Texte à lire:

########################################

Épuisé par une longue lutte défensive contre ses adversaires réformateurs, le
groupe dirigeant brejnévien, ou plutôt ce qu'il en restait à la mort de
Constantin Tchernenko, était incapable d'offrir une véritable résistance au
nouveau secrétaire général.
Aussi, le rythme accéléré des changements de
personnel intervenus entre avril 1985 et le XXVIIe Congrès du Parti communiste
soviétique en février 1986 a-t-il pu impressionner les observateurs et donner de
l'URSS l'image d'un pays en pleine effervescence.
Toutefois, dans de nombreux domaines, et de manière quasi simultanée, des
difficultés ont été enregistrées dès l'été 1985.
Au-delà de la mise à l'écart de
telle ou telle personnalité du passé, les problèmes de fond du développement de
l'Union soviétique demeurent tout aussi aigus.
La politique étrangère n'est pas
moins délicate à manoeuvrer, et le poids de l'héritage y apparaît plus lourd que
prévu.
Enfin, des clivages ont déjà fait leur apparition au sein même du nouveau
personnel politique.
Ceci explique assurément l'impression de retombée de la dynamique qu'a donnée
l'Union soviétique au lendemain du XXVIIe Congrès, qui s'est révélé nettement
moins spectaculaire que prévu.
De même, si la tenue du sommet Reagan-Gorbatchev
en novembre 1985 a symboliquement marqué le retour au dialogue
soviéto-américain, aucune percée significative n'a pu être enregistrée sur le
front diplomatique depuis lors, les questions les plus aiguës ayant été
renvoyées au sommet suivant.
C'est dans ce contexte un peu maussade qu'est survenue en mai 1986 la
catastrophe de Tchernobyl.
Au-delà des conséquences à long terme, qui concernent
toute la politique énergétique de l'Union soviétique, et même du COMECON,
Tchernobyl a aussi provoqué de vifs remous politiques, qui expliquent en partie
le silence persistant observé par le secrétaire général pendant les vingt et un
jours qui ont suivi l'explosion.
S'il était encore tôt à l'été 1986 pour
entrevoir les conséquences de cette crise sur la politique intérieure du pays,
il apparaissait d'ores et déjà que cette première grave épreuve avait mis à mal
la solidarité du groupe dirigeant et posé à tous les Soviétiques des problèmes
fondamentaux pour leur avenir, tant sur le plan économique et sanitaire que sur
celui de leur accès à l'information.

########################################

Lignes de données:
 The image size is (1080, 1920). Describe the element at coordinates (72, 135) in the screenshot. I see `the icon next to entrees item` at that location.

########################################

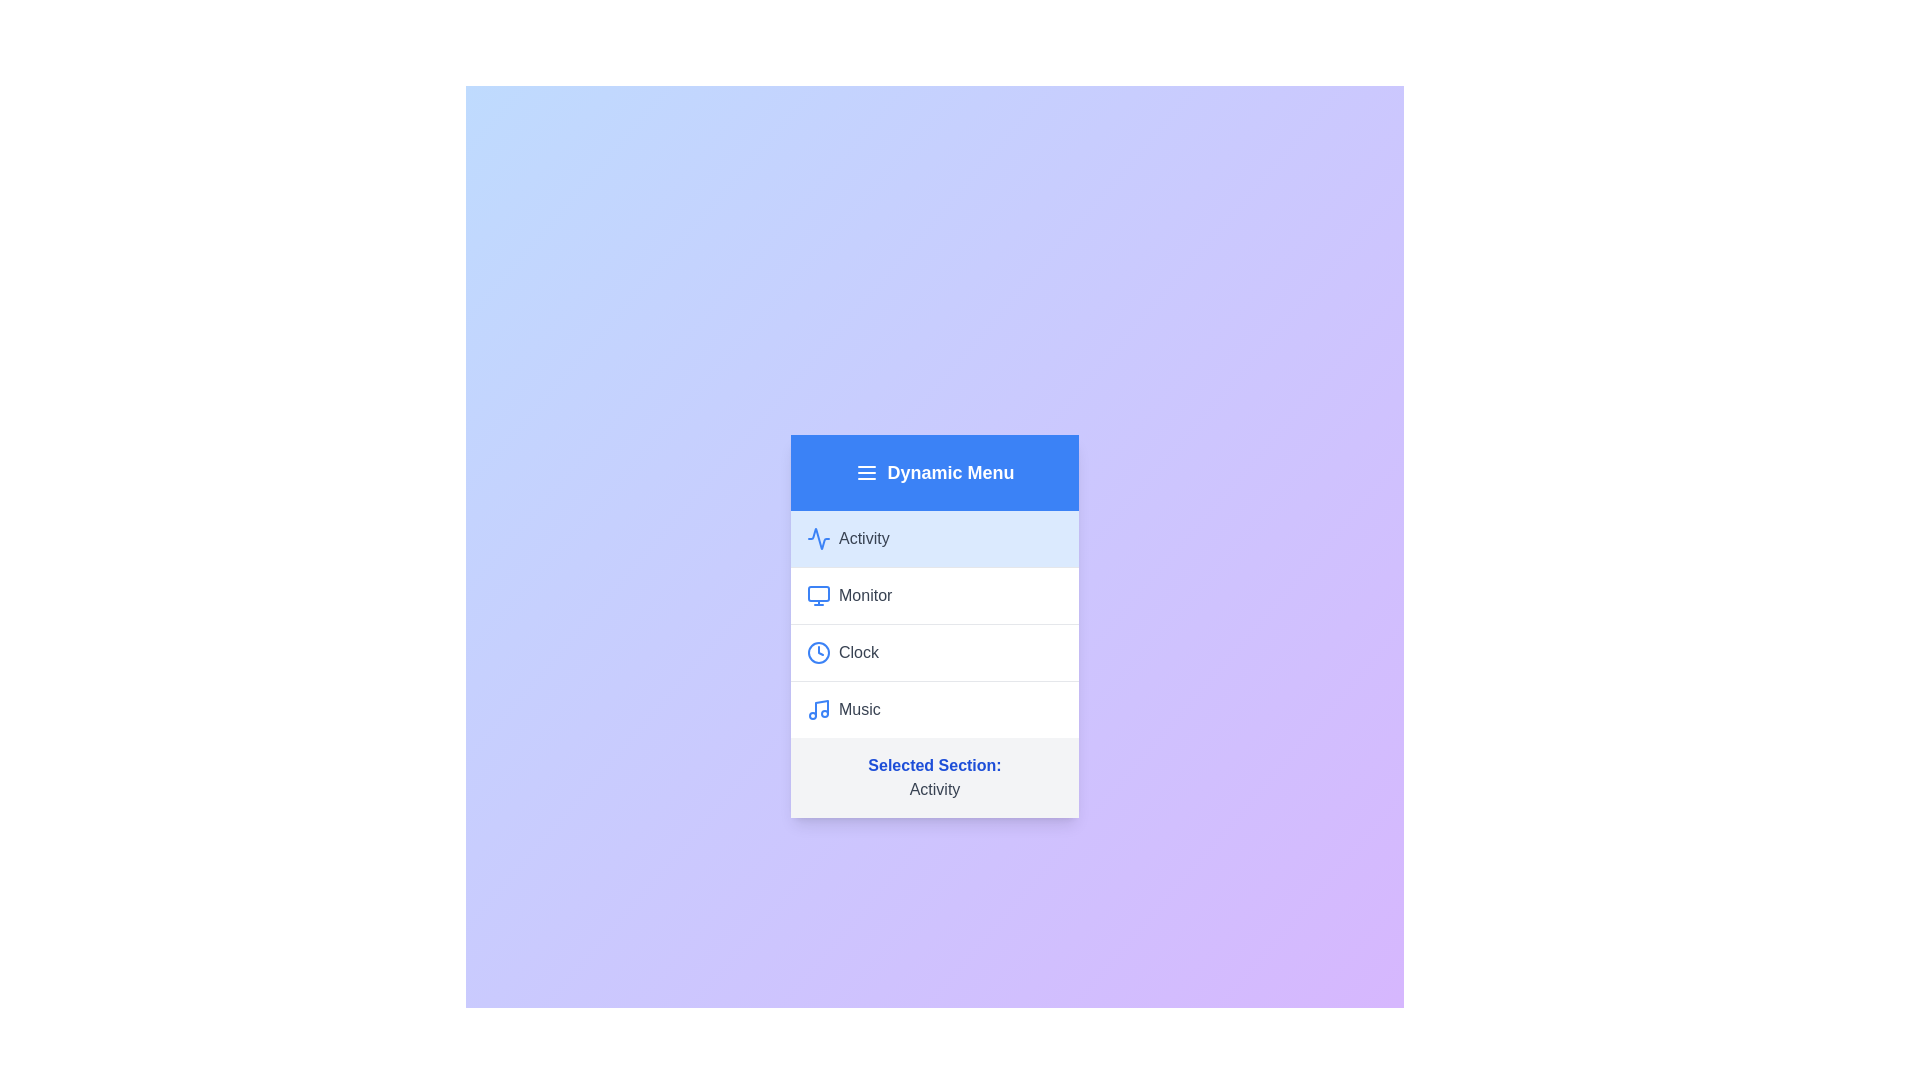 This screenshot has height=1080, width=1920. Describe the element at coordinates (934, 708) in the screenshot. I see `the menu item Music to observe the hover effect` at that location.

########################################

Travail à faire:
**1.** Recopiez le texte sur l'URSS en commençant par « Enfin, des clivages » et en terminant par « catastrophe de Tchernobyl. ».
**2.** D'après le texte sur l'URSS, pendant combien de jours le secrétaire général est-il resté silencieux après l'explosion de Tchernobyl ?
**3.** Poursuivez le texte sur l'URSS à partir de sa dernière phrase.

Réponses attendues:
**1.**
Enfin, des clivages ont déjà fait leur apparition au sein même du nouveau
personnel politique.
Ceci explique assurément l'impression de retombée de la dynamique qu'a donnée
l'Union soviétique au lendemain du XXVIIe Congrès, qui s'est révélé nettement
moins spectaculaire que prévu.
De même, si la tenue du sommet Reagan-Gorbatchev
en novembre 1985 a symboliquement marqué le retour au dialogue
soviéto-américain, aucune percée significative n'a pu être enregistrée sur le
front diplomatique depuis lors, les questions les plus aiguës ayant été
renvoyées au sommet suivant.
C'est dans ce contexte un peu maussade qu'est survenue en mai 1986 la
catastrophe de Tchernobyl.

**2.** Vingt et un jours.

**3.**
Il apparaissait que Gorbatchev avait déjà
mangé son pain blanc dans tous les domaines, et qu'il lui faudrait trancher dans
le vif plus qu'il ne l'avait fait jusqu'alors, au risque de retomber, faute de
cela, dans les hésitations du passé brejnévien.
La nouvelle équipe de Gorbatchev
Les premiers mois de la nouvelle équipe au pouvoir ont largement été consacrés à
l'apurement des comptes du passé.
On a assisté successivement à l'élimination
complète du seul rival important de Gorbatchev, Grigory Romanov (juin 1985), à
l'entrée au Supersecrétariat (qui réunit les membres du Secrétariat siégeant au
Bureau politique) de trois nouveaux responsables: Igor Ligachev et Nikolaï
Ryjkov (mai 1985), et Lev Zaïkov (février 1986).
Au niveau gouvernemental, le
Premier ministre Nikolaï Tikhonov a été remplacé par Ryjkov (octobre 1985) ; le
patron inamovible du Gosplan, Nikolaï Baïbakov, a cédé la place à un spécialiste
des hautes technologies, Nikolaï Talyzine, qui est entré comme suppléant au
Politburo ; les secrétaires de Moscou, Victor Grichine et son ami Vladimir
Promyslov, maire de la capitale, ont été destitués pour corruption et plusieurs
vieux secrétaires du Comité central (dont Boris Ponomarev) ont été mis à la
retraite.
La plupart des ministères clefs ont changé de main, notamment les
Finances, l'Agriculture, le Commerce extérieur et l'Industrie d'armement.
Une
purge vigoureuse a été menée dans la plupart des Républiques d'Asie centrale.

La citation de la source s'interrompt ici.